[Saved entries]
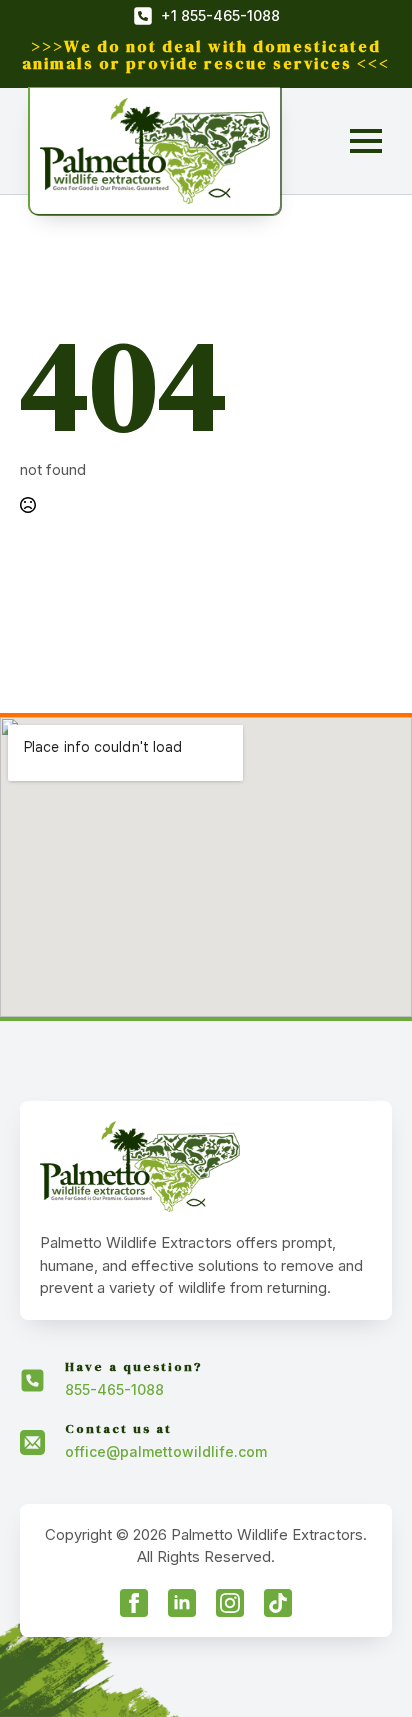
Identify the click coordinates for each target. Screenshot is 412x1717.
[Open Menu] (366, 141)
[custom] (278, 1603)
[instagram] (230, 1603)
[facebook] (134, 1603)
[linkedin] (182, 1603)
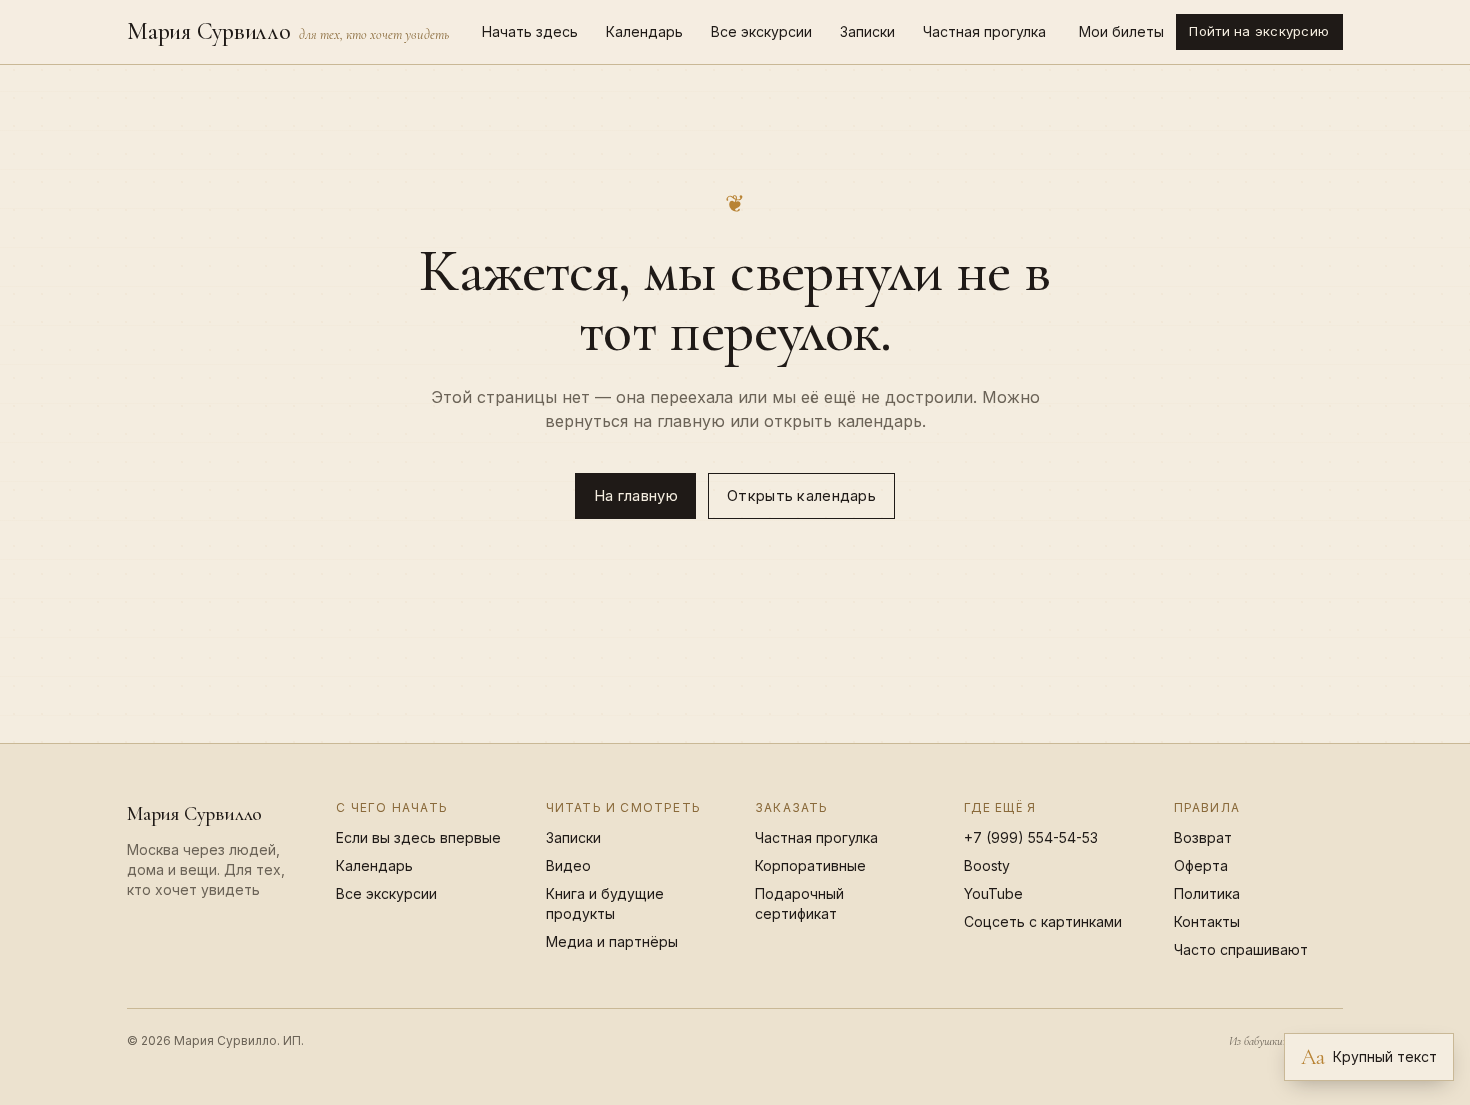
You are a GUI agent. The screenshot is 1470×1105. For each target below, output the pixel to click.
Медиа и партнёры (612, 941)
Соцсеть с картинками (1043, 921)
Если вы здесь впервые (418, 837)
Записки (867, 31)
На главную (636, 496)
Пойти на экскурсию (1259, 31)
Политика (1207, 893)
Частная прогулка (984, 31)
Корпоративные (810, 865)
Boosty (987, 865)
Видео (568, 865)
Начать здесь (530, 31)
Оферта (1201, 865)
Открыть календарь (801, 496)
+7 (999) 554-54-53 (1031, 837)
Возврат (1203, 837)
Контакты (1207, 921)
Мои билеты (1121, 31)
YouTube (993, 893)
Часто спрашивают (1241, 949)
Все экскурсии (761, 31)
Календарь (644, 31)
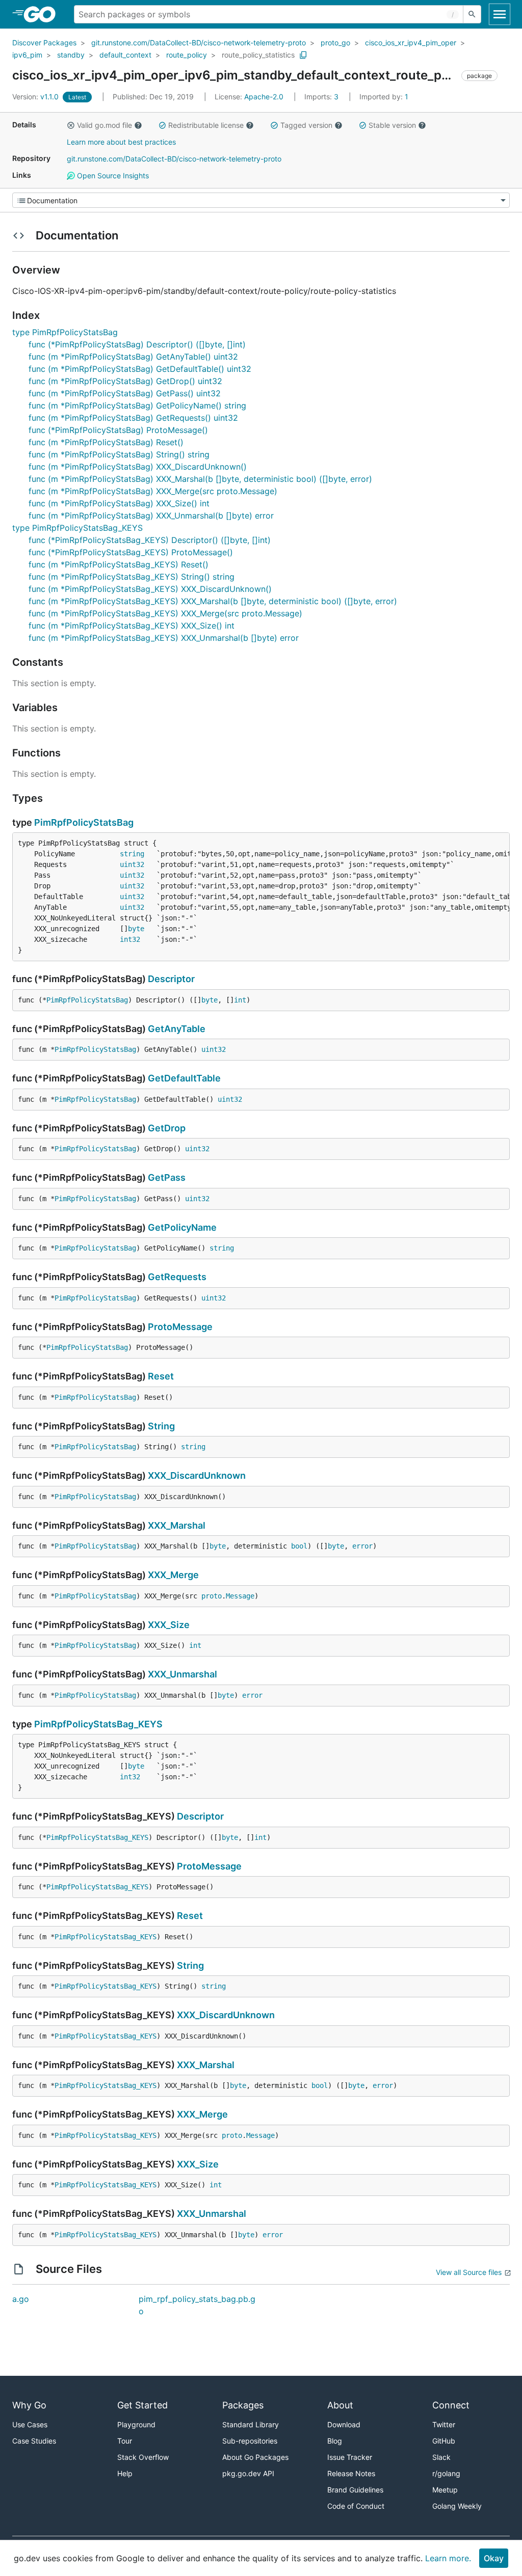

(Exercise brief)
The copy must start at the line containing "Мои билеты (1121, 31)" and end at the last line of the records, matching each line exactly and holding no pictures.

(Answer box)
Мои билеты (1121, 31)
YouTube (993, 893)
Часто спрашивают (1241, 949)
Все экскурсии (761, 31)
Календарь (644, 31)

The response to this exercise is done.